* **SHORT TASK**
Reproduce the records below, switching each occurrence of "screenshot" to "screen image" and leaving everything else unchanged; omit the pictures.

>>>

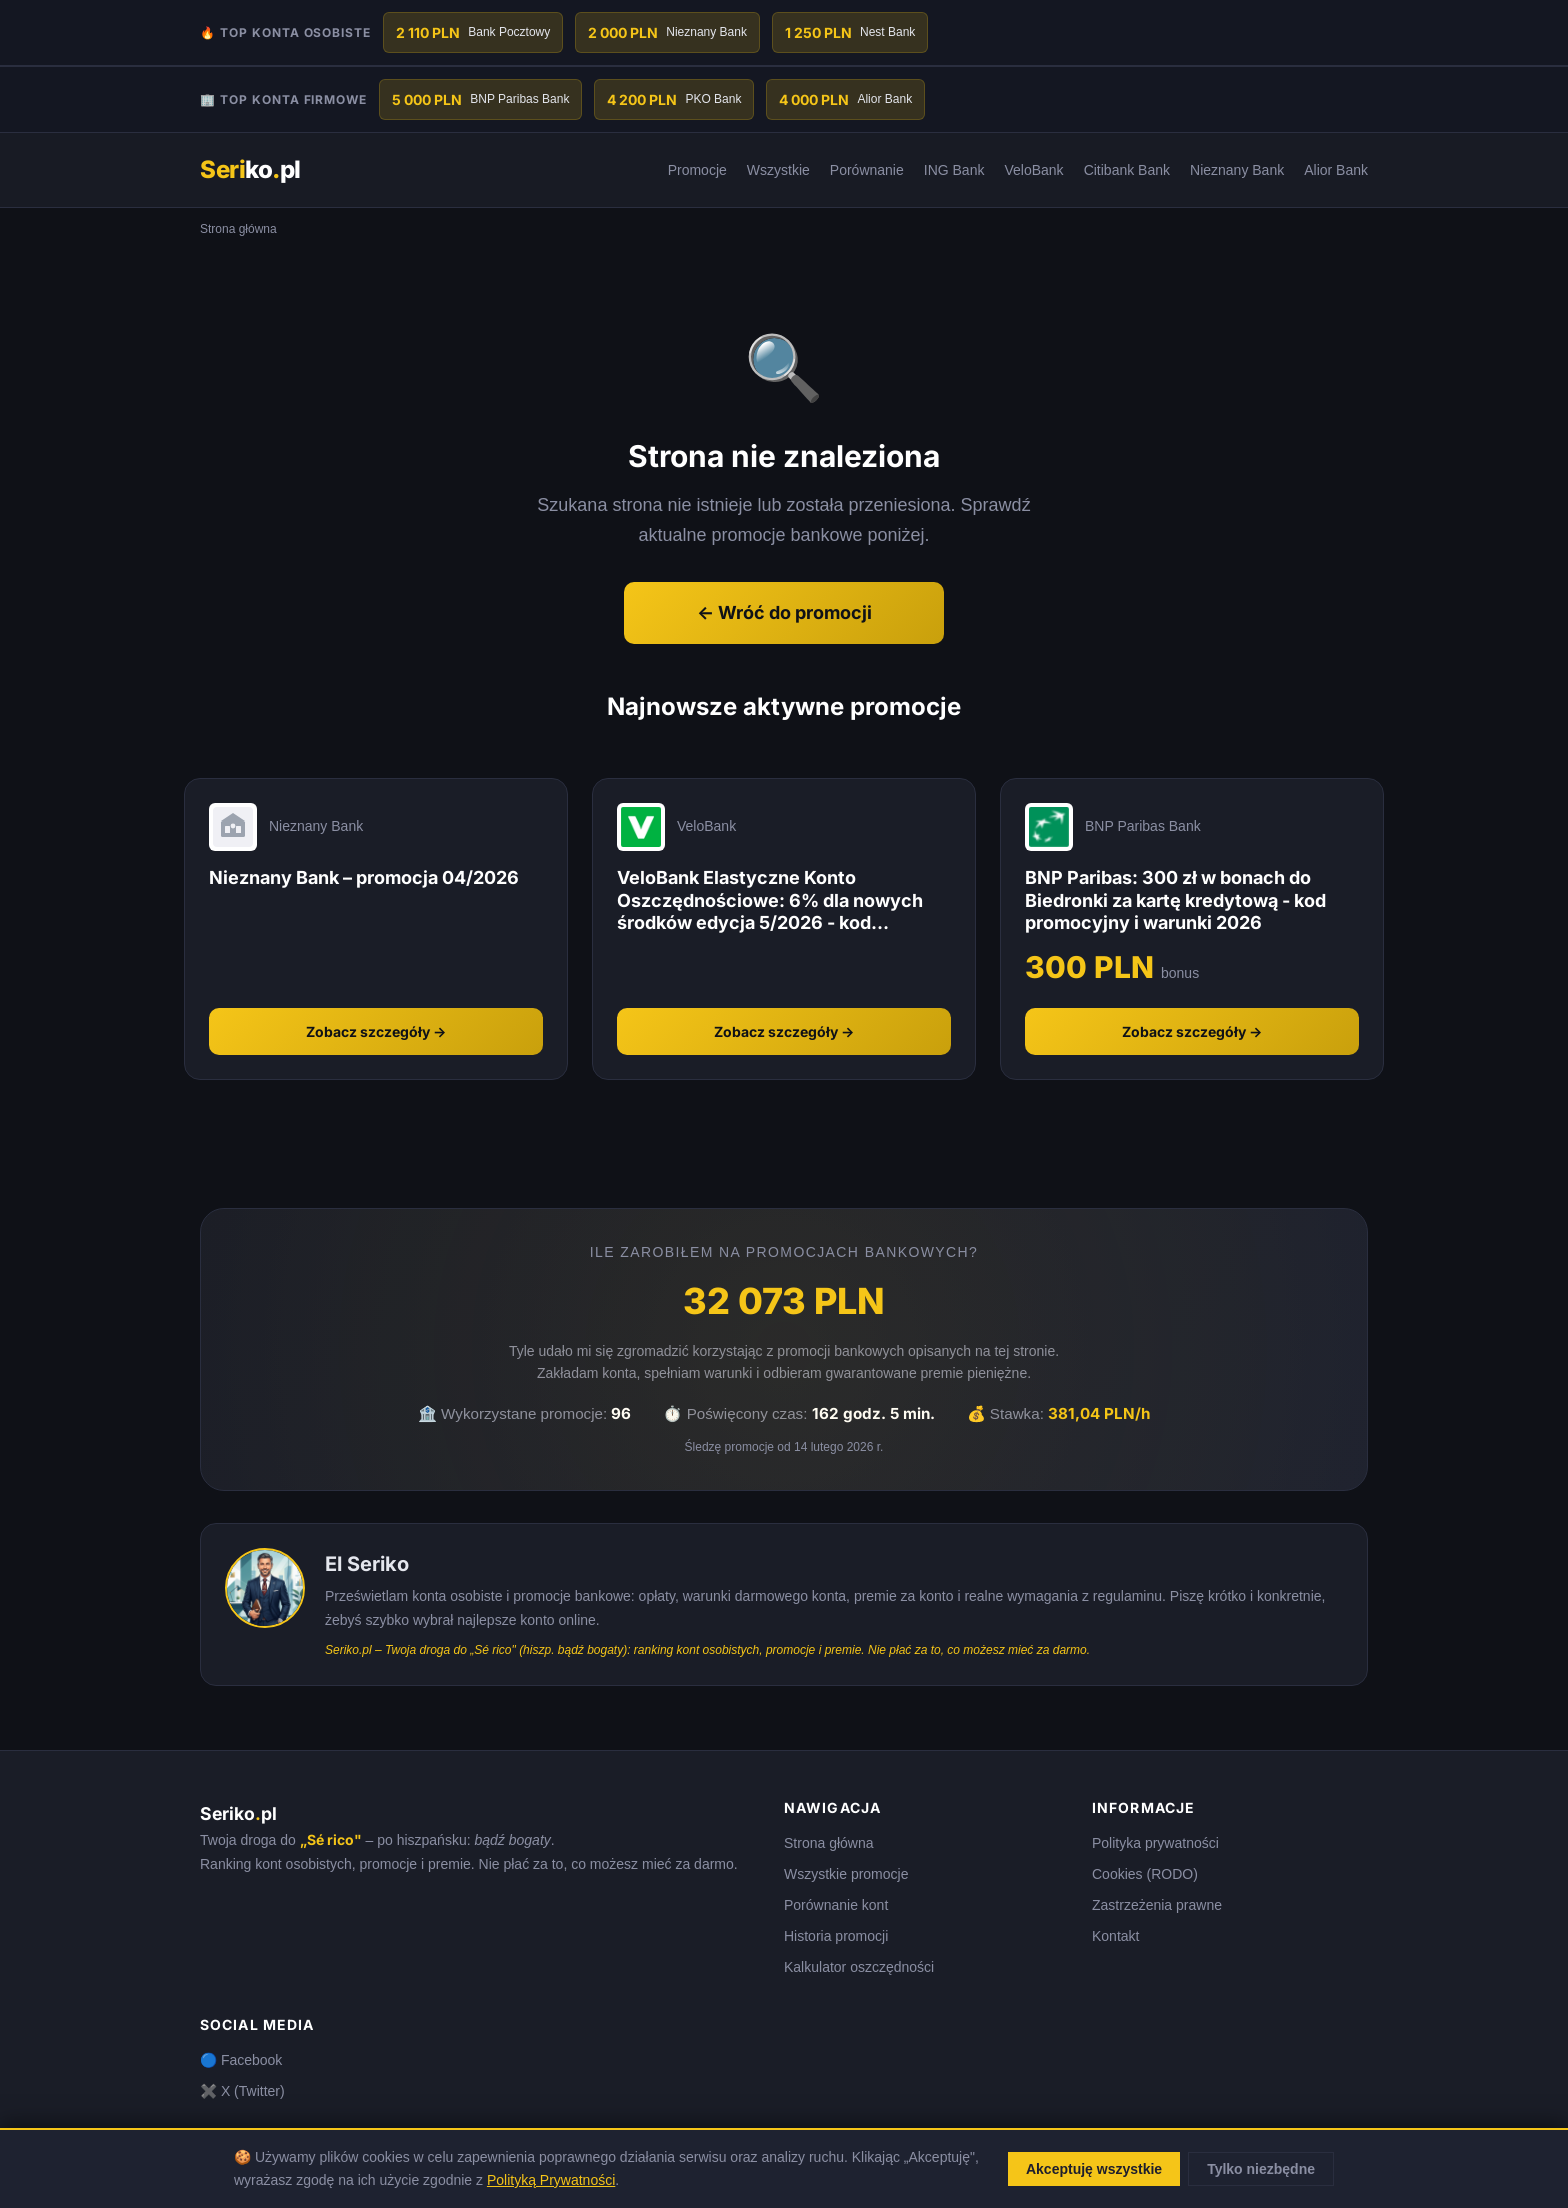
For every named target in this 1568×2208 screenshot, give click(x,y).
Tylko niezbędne (1261, 2169)
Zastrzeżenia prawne (1157, 1905)
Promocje (697, 170)
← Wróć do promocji (784, 612)
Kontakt (1115, 1936)
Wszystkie (778, 170)
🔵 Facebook (241, 2060)
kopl (250, 169)
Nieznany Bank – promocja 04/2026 (364, 877)
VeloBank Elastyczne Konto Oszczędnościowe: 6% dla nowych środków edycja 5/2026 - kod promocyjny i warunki (770, 901)
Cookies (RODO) (1145, 1874)
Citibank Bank (1127, 170)
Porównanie (867, 170)
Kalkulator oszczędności (859, 1967)
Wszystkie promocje (846, 1874)
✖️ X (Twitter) (242, 2091)
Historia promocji (836, 1936)
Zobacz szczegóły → (376, 1031)
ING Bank (954, 170)
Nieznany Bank (1237, 170)
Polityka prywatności (1155, 1843)
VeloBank (1033, 170)
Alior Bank (1336, 170)
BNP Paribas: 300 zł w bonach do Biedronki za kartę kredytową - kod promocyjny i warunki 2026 (1175, 900)
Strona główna (829, 1843)
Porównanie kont (836, 1905)
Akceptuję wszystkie (1094, 2169)
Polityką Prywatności (551, 2180)
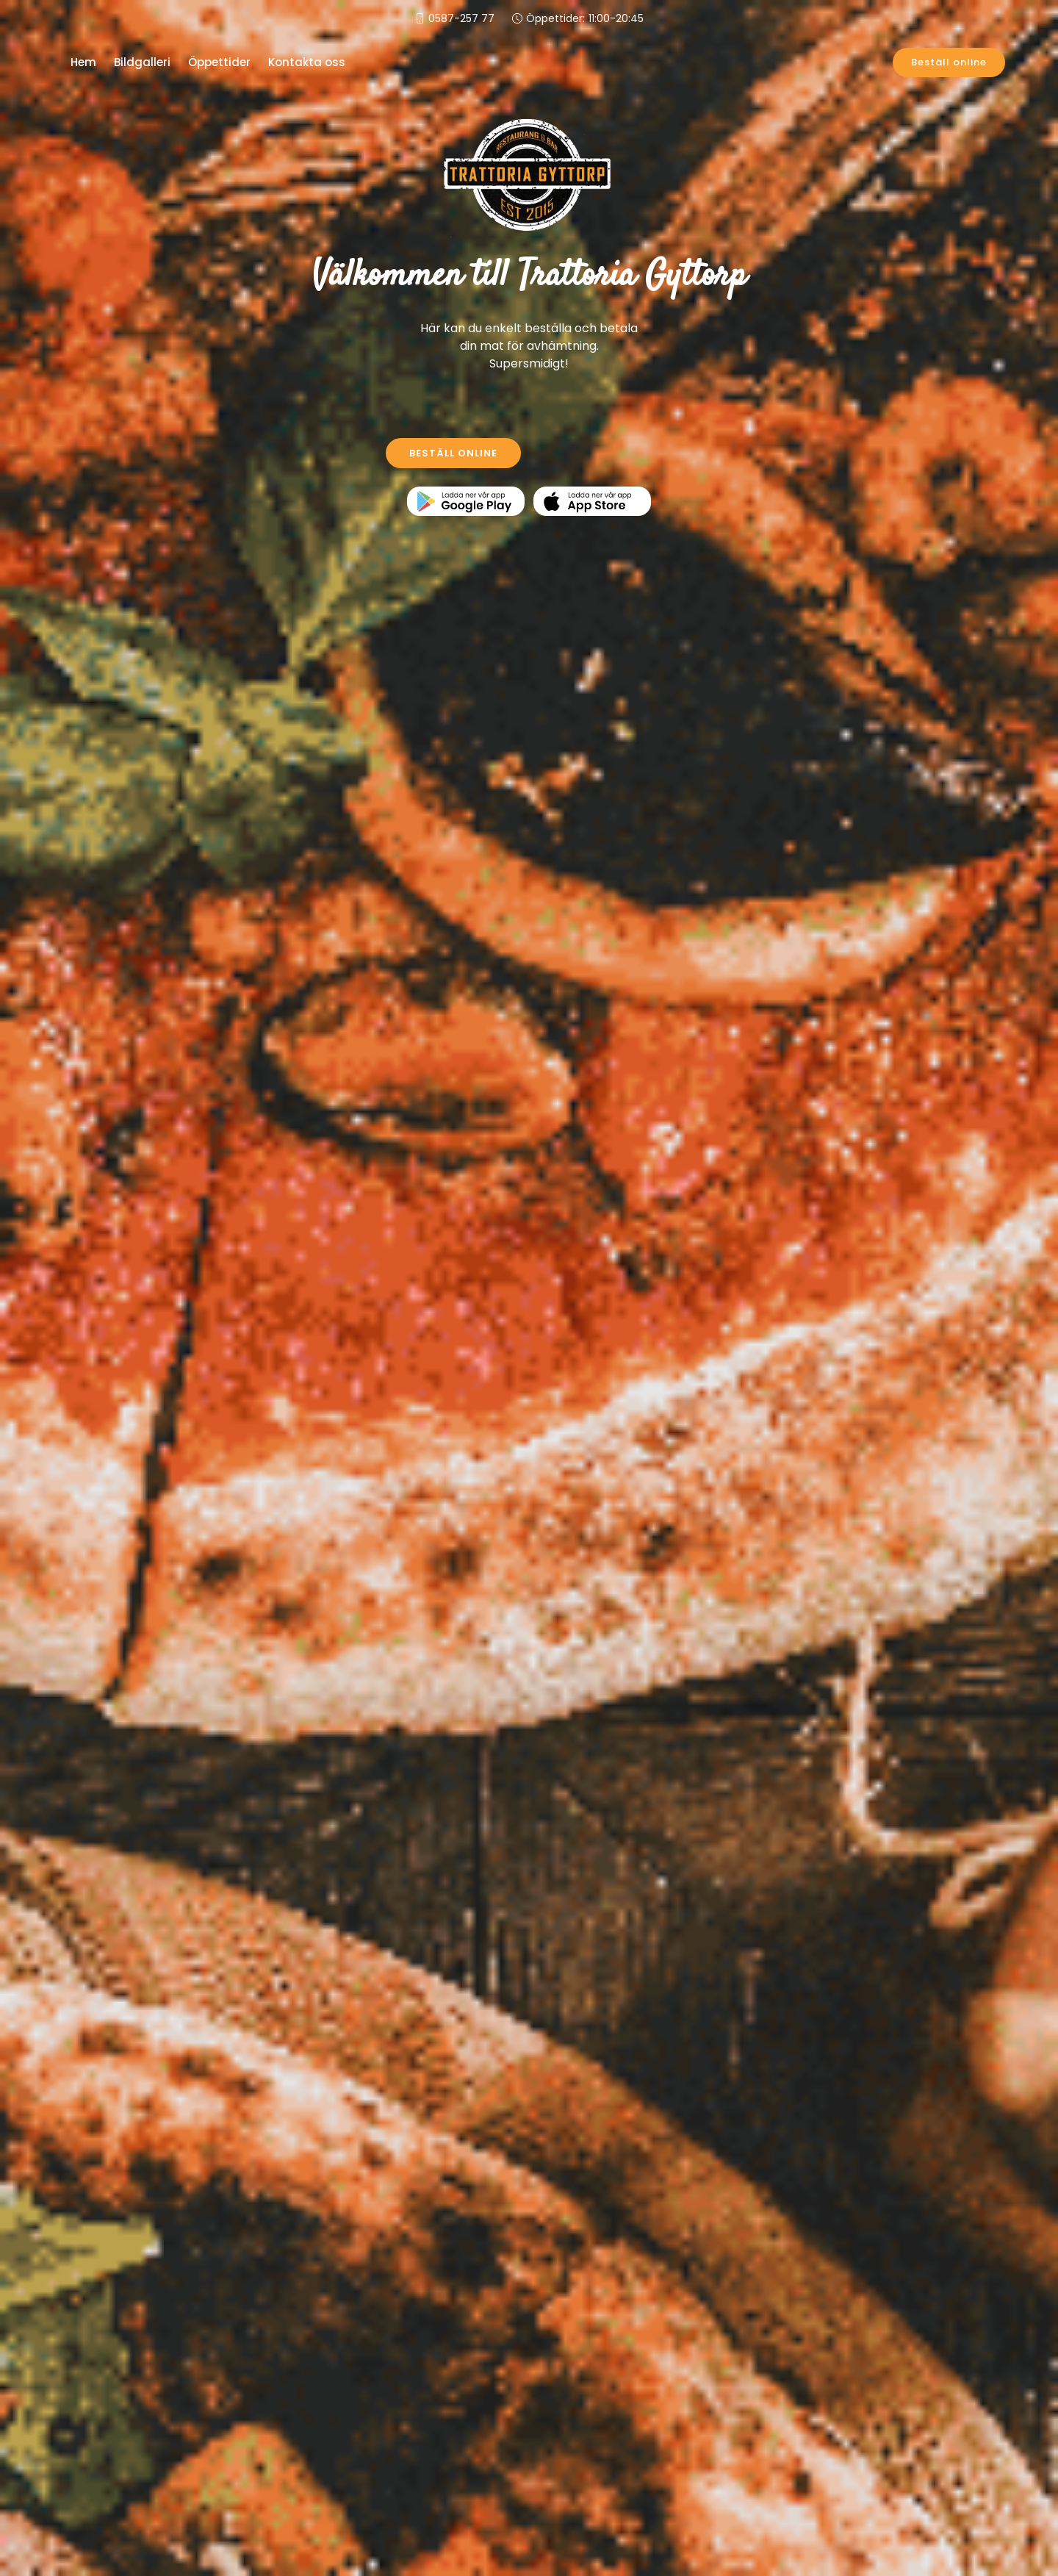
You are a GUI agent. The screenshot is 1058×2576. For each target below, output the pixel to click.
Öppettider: (585, 18)
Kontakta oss (306, 62)
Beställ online (949, 62)
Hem (83, 62)
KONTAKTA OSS (605, 453)
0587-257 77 (461, 18)
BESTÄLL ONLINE (453, 453)
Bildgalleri (142, 62)
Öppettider (219, 62)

<<<

* **SOLUTION FOR THIS PROBLEM**
For every named target in this 1568×2208 screen image, give click(x,y).
Tylko niezbędne (1261, 2169)
Zastrzeżenia prawne (1157, 1905)
Promocje (697, 170)
← Wróć do promocji (784, 612)
Kontakt (1115, 1936)
Wszystkie (778, 170)
🔵 Facebook (241, 2060)
kopl (250, 169)
Nieznany Bank – promocja 04/2026 (364, 877)
VeloBank Elastyczne Konto Oszczędnościowe: 6% dla nowych środków edycja 5/2026 - kod promocyjny i warunki (770, 901)
Cookies (RODO) (1145, 1874)
Citibank Bank (1127, 170)
Porównanie (867, 170)
Kalkulator oszczędności (859, 1967)
Wszystkie promocje (846, 1874)
✖️ X (Twitter) (242, 2091)
Historia promocji (836, 1936)
Zobacz szczegóły → (376, 1031)
ING Bank (954, 170)
Nieznany Bank (1237, 170)
Polityka prywatności (1155, 1843)
VeloBank (1033, 170)
Alior Bank (1336, 170)
BNP Paribas: 300 zł w bonach do Biedronki za kartę kredytową - kod promocyjny i warunki 2026 (1175, 900)
Strona główna (829, 1843)
Porównanie kont (836, 1905)
Akceptuję wszystkie (1094, 2169)
Polityką Prywatności (551, 2180)
You are a GUI agent. The screen image is 1058×2576. For each target below, output the pixel to click.
Öppettider: (585, 18)
Kontakta oss (306, 62)
Beställ online (949, 62)
Hem (83, 62)
KONTAKTA OSS (605, 453)
0587-257 77 (461, 18)
BESTÄLL ONLINE (453, 453)
Bildgalleri (142, 62)
Öppettider (219, 62)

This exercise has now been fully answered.